Part 1:
Guests:
Kathryn Ledebur, Executive Director of the Andean Information Network, joins us for this segment of today’s program to discuss the Jeanine Áñez, Bolivian de facto – coup president’s policies attacking Indigenous peoples, attempts to preempt, democratic elections, and systemic attacks against Indigenous peoples regarding COVID-19, plus more.
Part 2:
On August 22nd, 2020, Mexico’s military attacked Indigenous peoples from Chiapas in response to their opposition of the 948-Mayan Train, which will run through their traditional territories. In early June 2020, Mexico’s President López Obrador officially inaugurated the construction of the $8-billion, 948-mile Mayan Train high-speed railroad, an infrastructure project that will begin in Palenque in Chiapas, travel northeast towards to Cancun in Quintana Roo with two routes encircling the entire Yucatan Peninsula link cities, including Mexico City, and towns in five southeastern states or the entire Yucatan Peninsula for tourism, transportation, and economic purposes.
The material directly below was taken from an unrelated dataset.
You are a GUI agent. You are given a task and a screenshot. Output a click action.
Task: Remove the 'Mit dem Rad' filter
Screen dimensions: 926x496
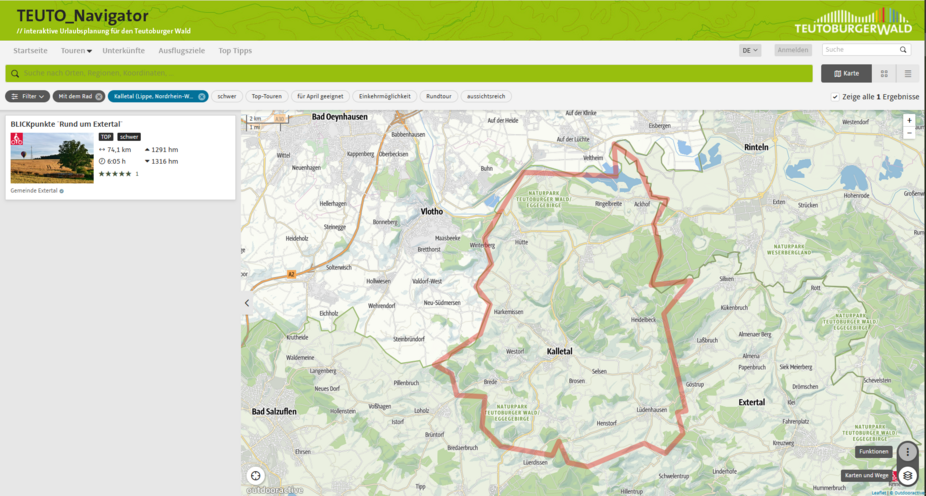pos(99,96)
The Mayan Train project commences in the heart of the traditional territories of the Mayan people in Chiapas and the “Project” is opposed by Zapatista Army of National Liberation (EZLN).
Guests:
Richard Stahler-Sholk, Professor of Political Science at Eastern Michigan University, joins us for this segment of the program to provide listeners with update on Mexico’s military attacks against the Indigenous people of Chiapas and discusses how Mayan Indigenous peoples have mobilized, resisted, and responded to the proposed construction of the Mayan Train, the political and environmental devastation the “Project” will cause, the rise of the ECO-Tourism industry perpetuating greater and more romanticizing stereotypes about the Mayan peoples and Chiapas, and the political consequences and successes from resisting construction of the Mayan Train project, plus more.